Uzun yıllar tanınmış liselerde Türkçe öğretmenliği yapmış İstanbul Üniversitesi Türk Dili ve Edebiyatı Bölümü mezunu bir öğretmenimiz Anadolu liseleri hazırlık sınıfları için bir Türkçe dilbilgisi kitabı yazmış. Öğretmenimiz 1987’de basılan bu kitabında “Türklerin gırtlak yapısı, ancak yirmi dokuz tane ses çıkarmağa elverişlidir. Bu yüzden Türk alfabesindeki harfler yani seslerin işaretleri yirmi dokuz tanedir,” diye yazmış.
Günümüzde de ses ve harf ayrımının farkında olmayanlar vardır. On-line İngilizce öğretmeye çalışan anadil konuşurların çoğu da bu ayrımı yapamayanlar arasında.
Anadili İspanyolca olan birinin üç ayda anadili gibi İngilizce konuşmaya başladığın ilân eden bir reklâm dolaşıyor. Balığın birinin kavak ağacında bir yuvaya yerleştiğini iddia etmek kadar aptalca bir reklâm olmuş.

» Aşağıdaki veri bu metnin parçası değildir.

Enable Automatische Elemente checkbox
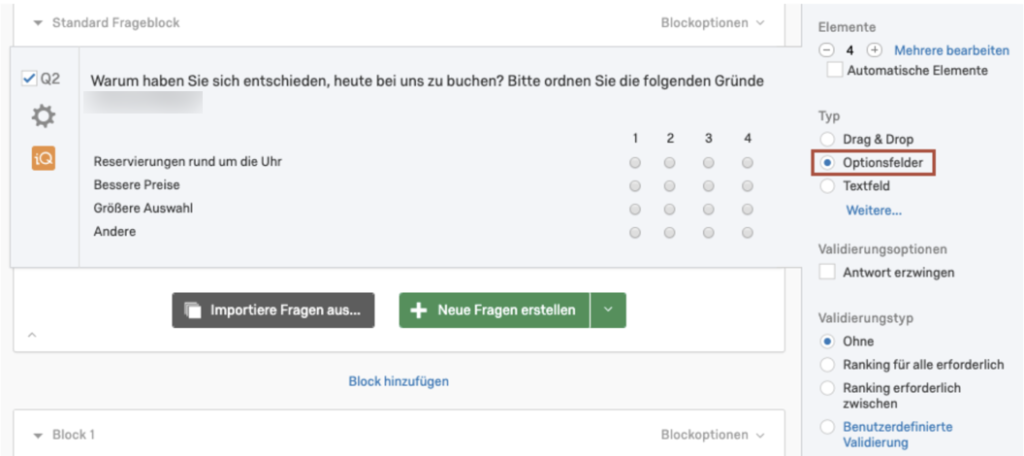1024x456 pixels. 834,70
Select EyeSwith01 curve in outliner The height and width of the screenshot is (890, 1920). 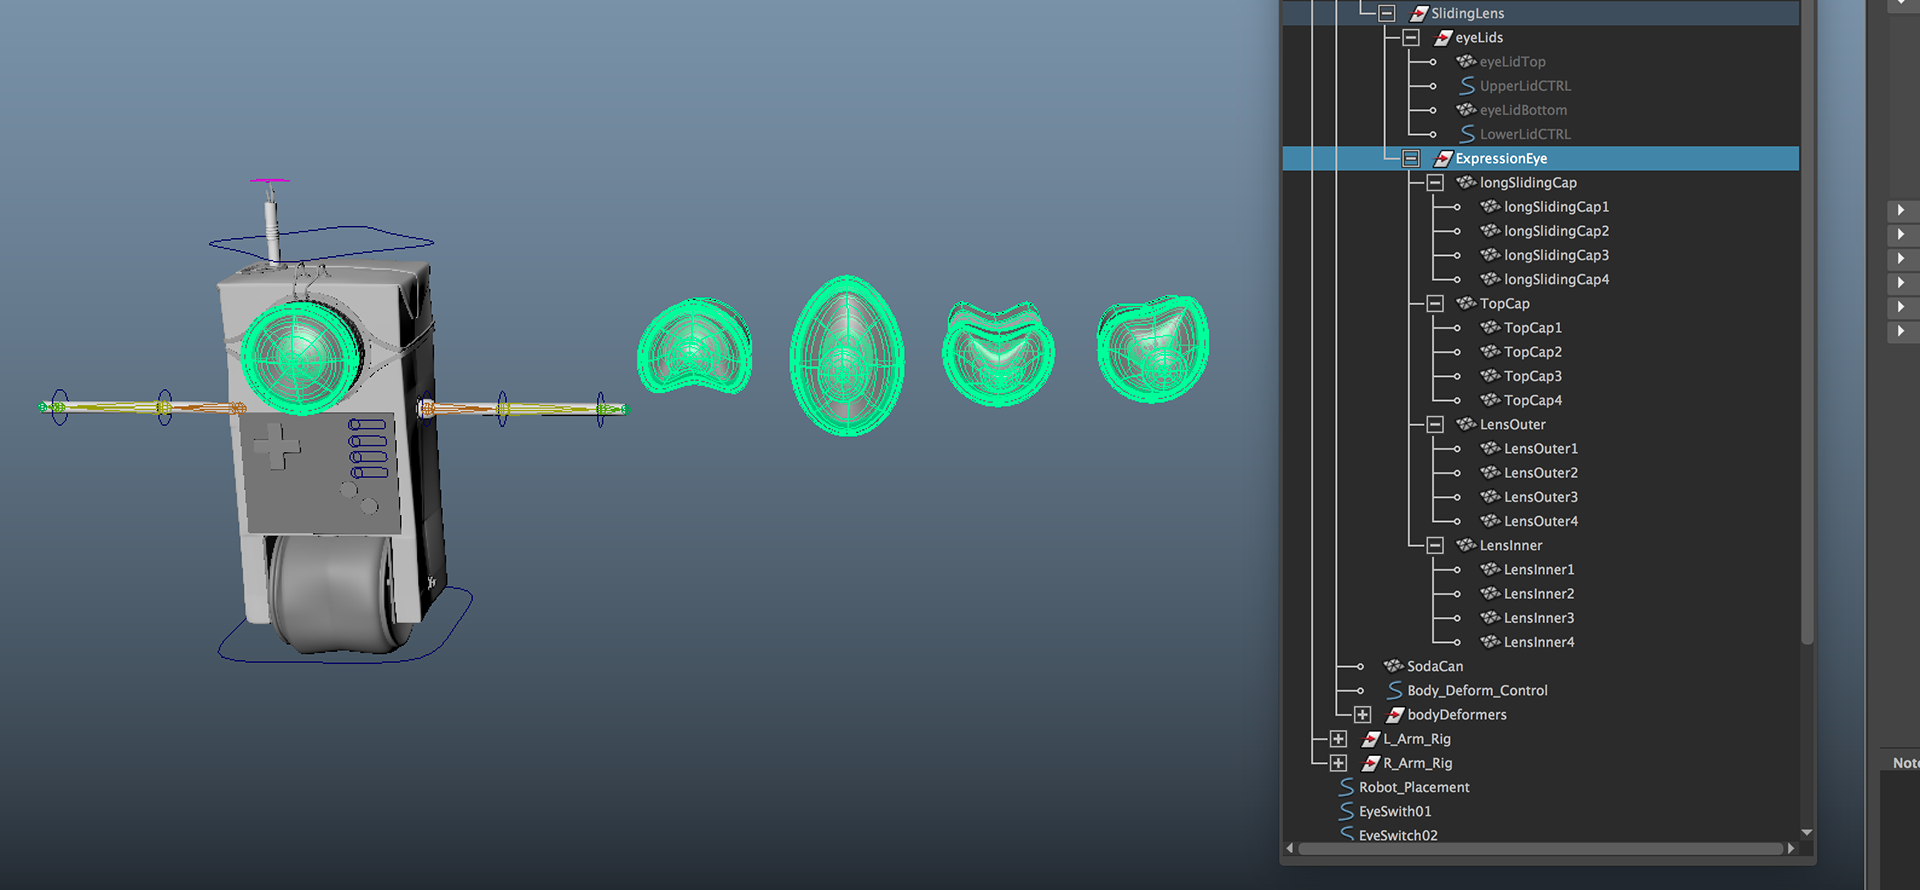point(1394,812)
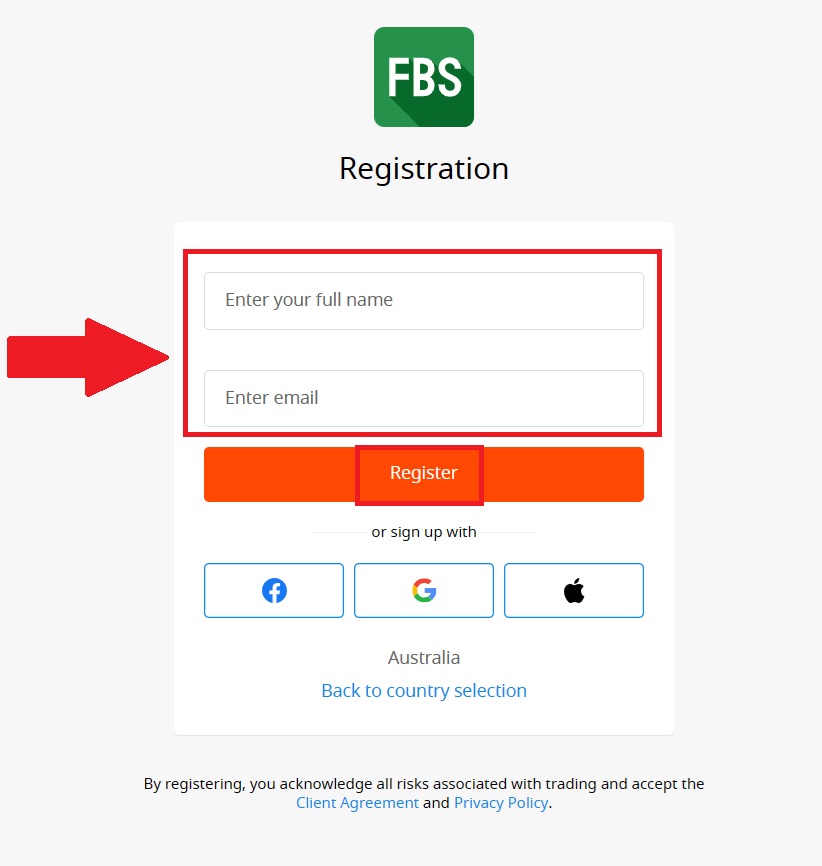Sign up with Apple icon button
Viewport: 822px width, 866px height.
(574, 591)
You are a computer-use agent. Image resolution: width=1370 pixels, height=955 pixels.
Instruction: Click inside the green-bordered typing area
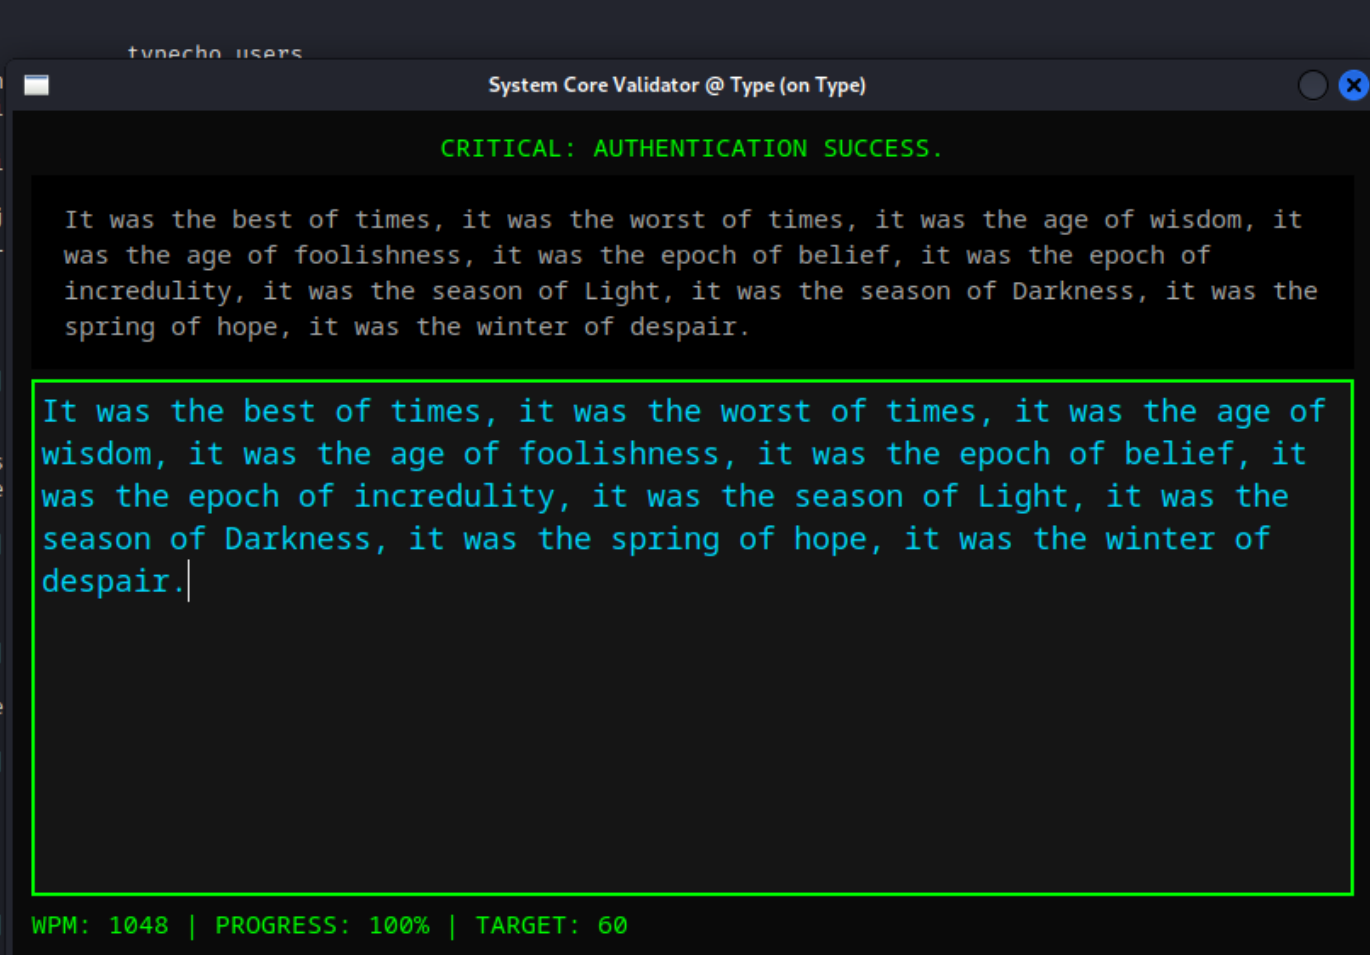[691, 740]
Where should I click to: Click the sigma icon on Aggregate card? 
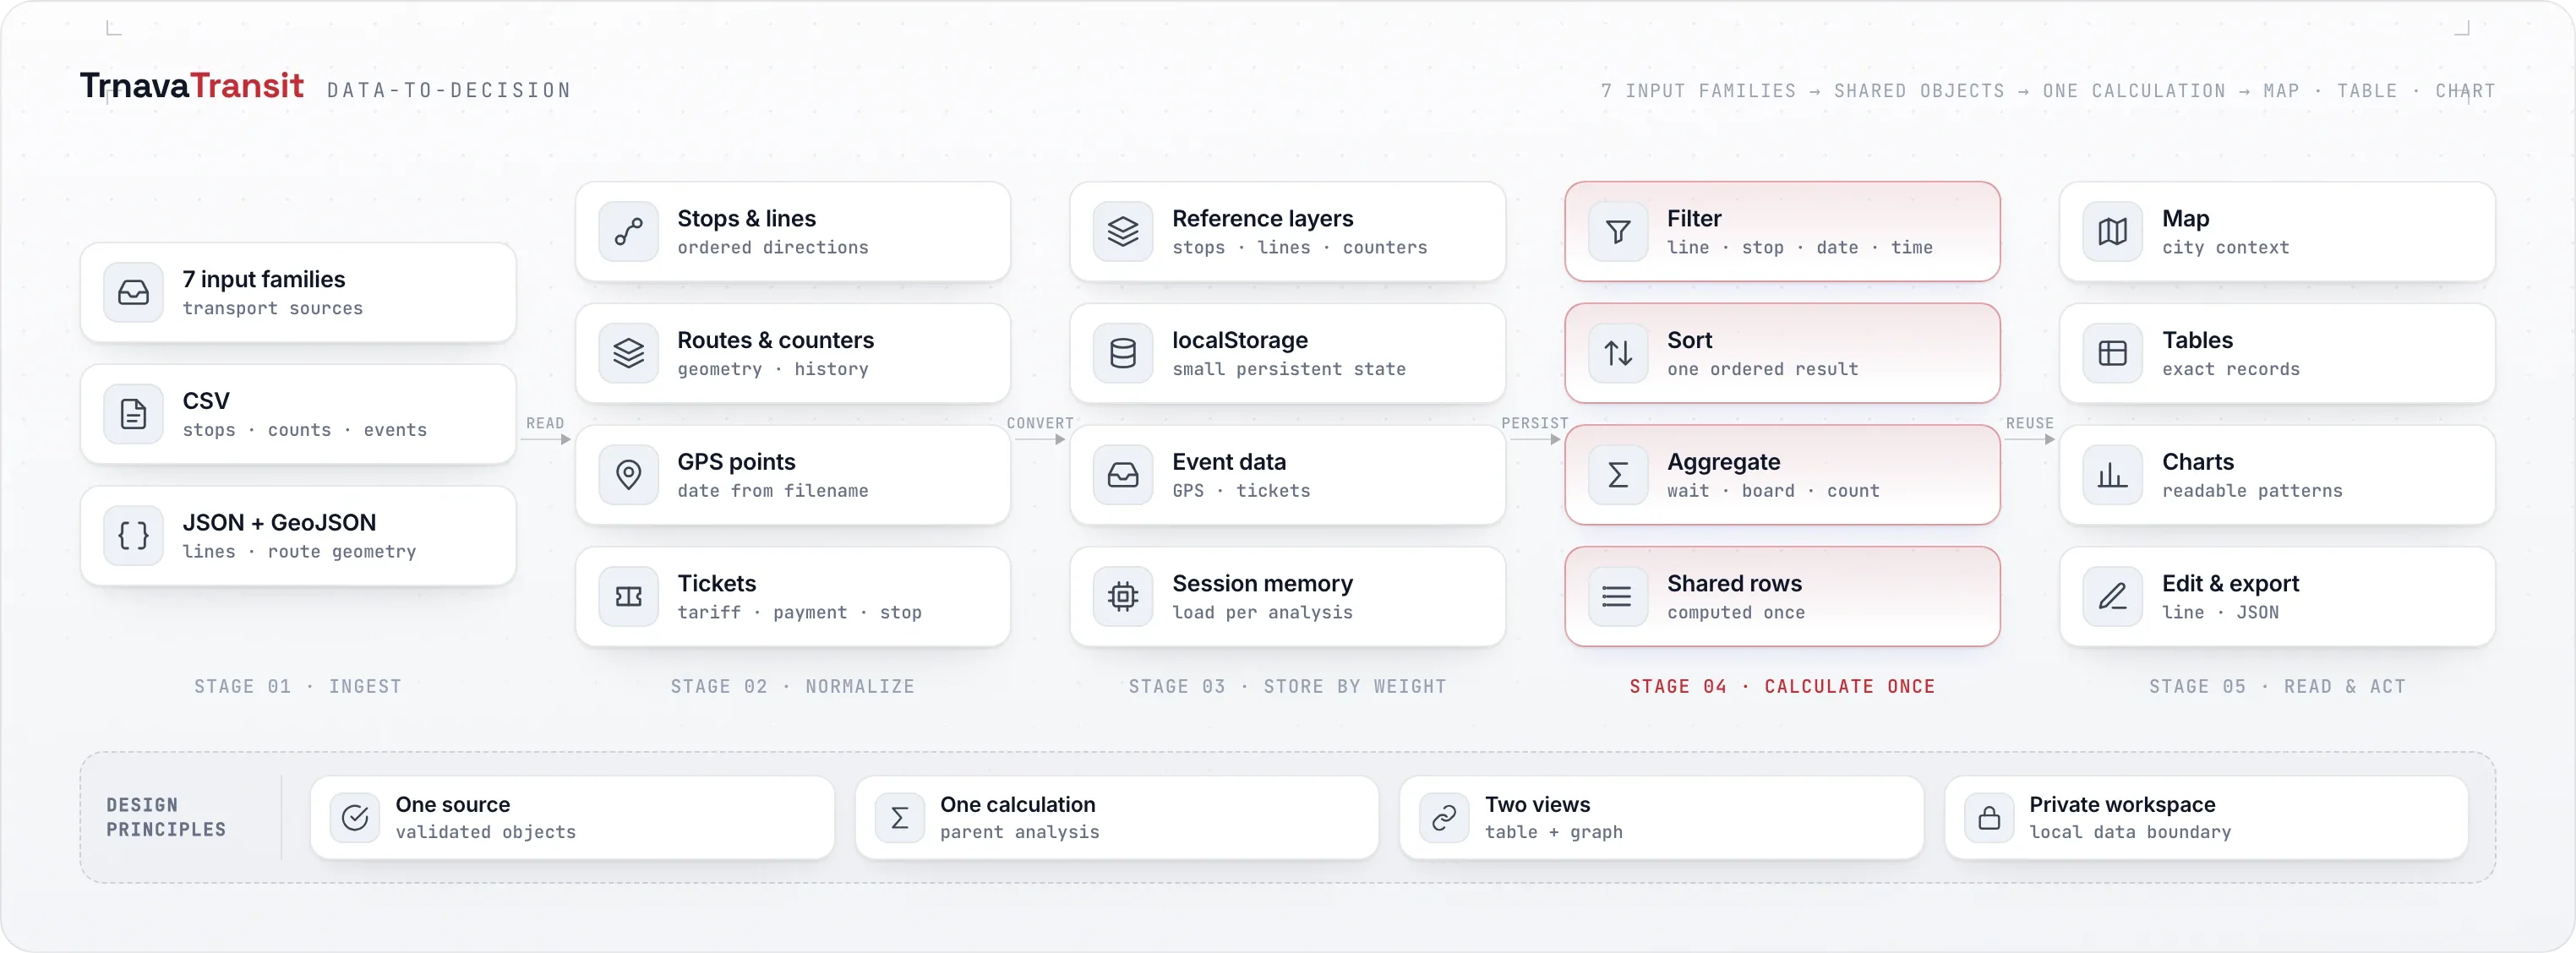point(1617,475)
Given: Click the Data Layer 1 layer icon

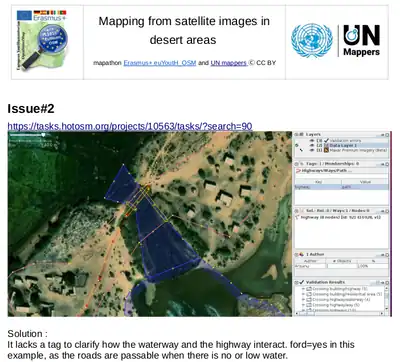Looking at the screenshot, I should click(326, 145).
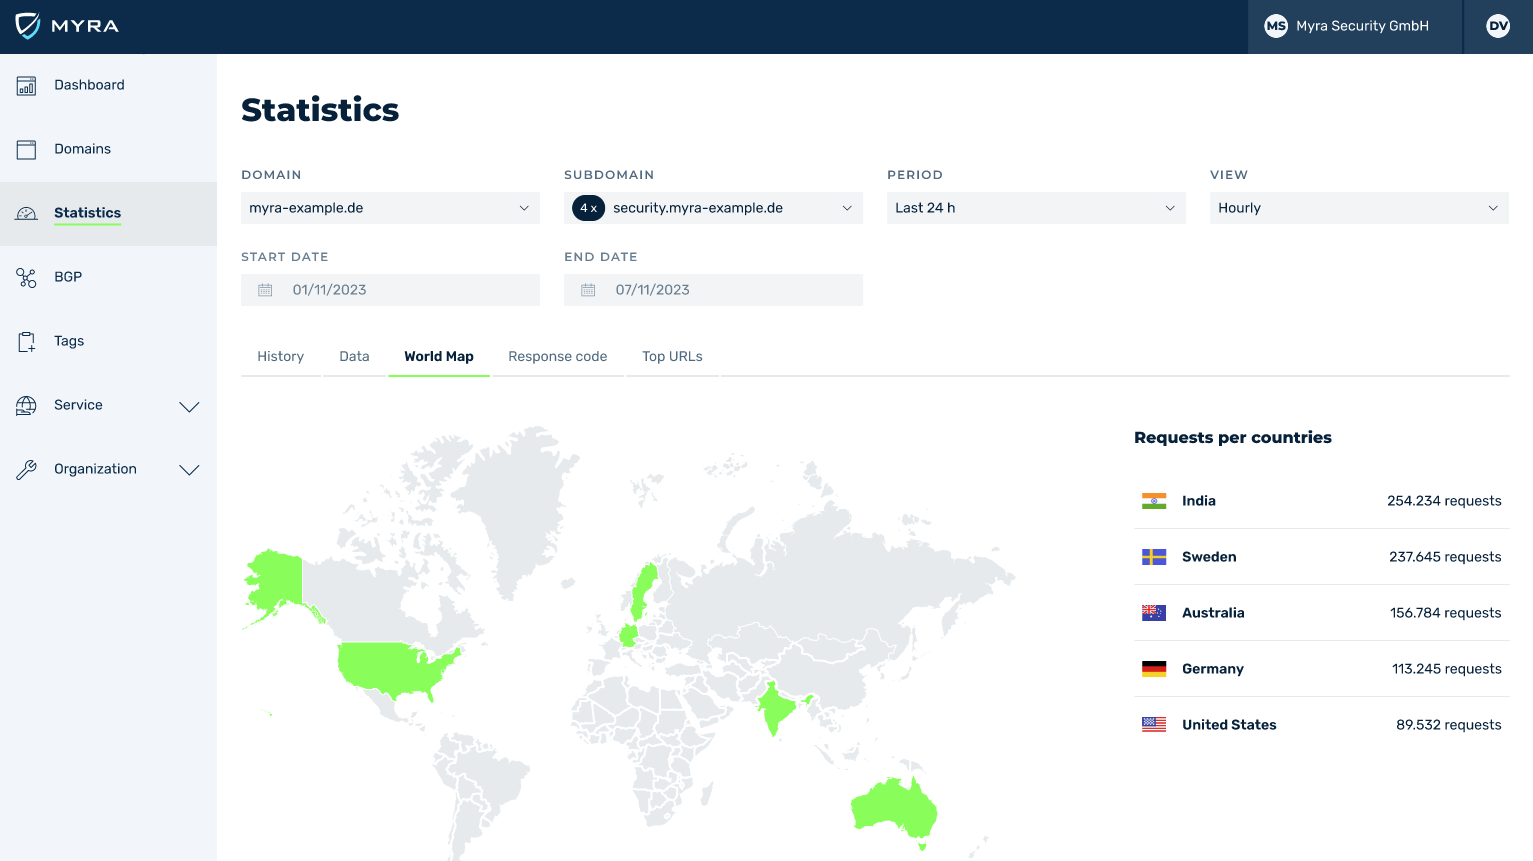Screen dimensions: 1533x861
Task: Click the Myra shield logo
Action: click(28, 26)
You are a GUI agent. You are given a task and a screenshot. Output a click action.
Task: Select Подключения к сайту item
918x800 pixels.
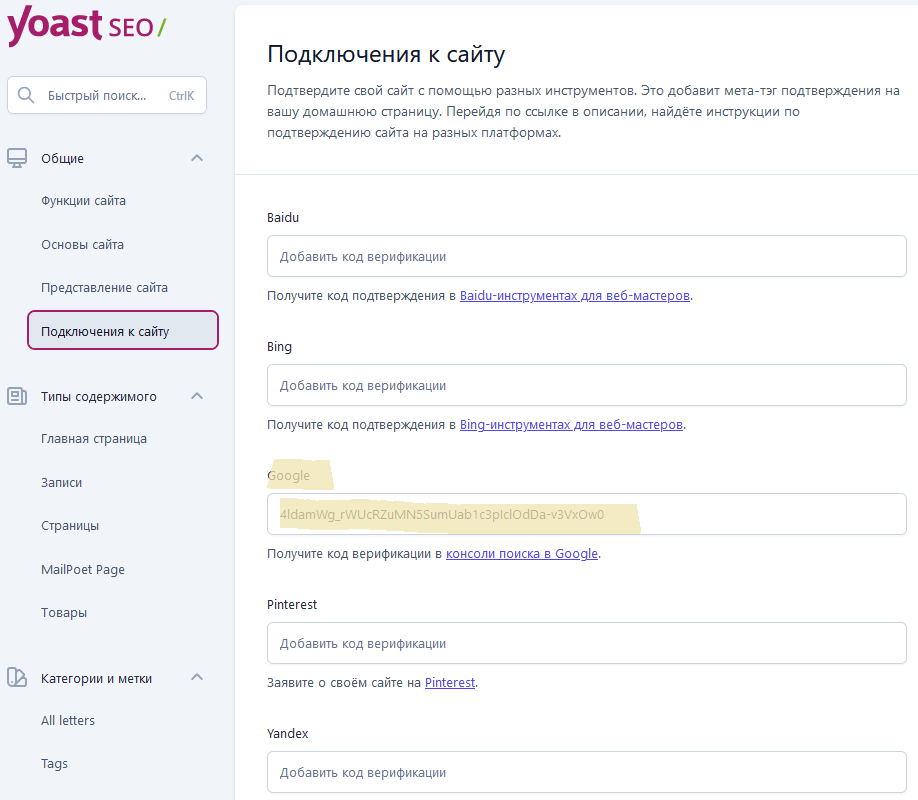pyautogui.click(x=123, y=330)
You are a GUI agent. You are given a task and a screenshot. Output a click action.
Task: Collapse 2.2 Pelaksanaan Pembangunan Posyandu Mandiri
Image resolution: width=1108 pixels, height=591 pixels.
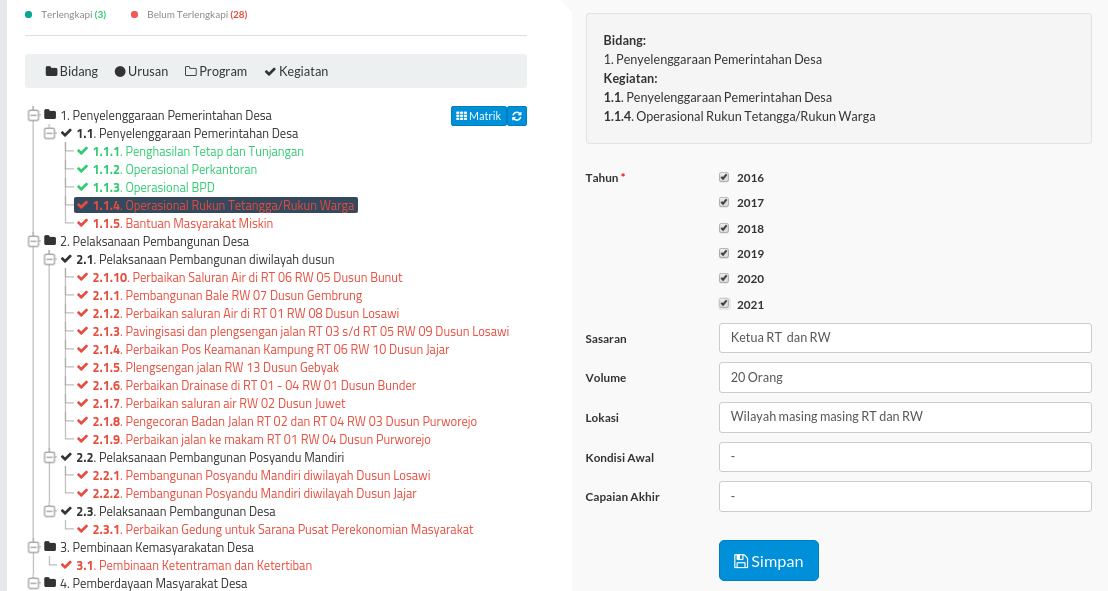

Anadili İspanyolca olanların anadilleri gibi İngilizce konuşabilmeleri imkânsız değilse de çok zordur. İngilizcenin konuşuruna göre 15-20 ünlüsüne karşılık İspanyolcanın sadece 5 temel ünlüsü vardır.
İspanyolca konuşurların kendi dillerinde olmayan İngilizce ünlüleri duyabilmeleri için iyi bir “kulak” eğitimi gerekir. Oysa anadili İngilizce olan uzmanlar hem dilbilgisi öğrenmenin hem de telaffuz eğitiminin gereksiz olduğu gibi ahmaklık ötesi bir görüş ileri sürüyorlar. Aslında bu saçmalığın nedeni uzmanların yeterli dilbilgisi olmaması ve sesbilim konusunda zır cahil olmalarıdır.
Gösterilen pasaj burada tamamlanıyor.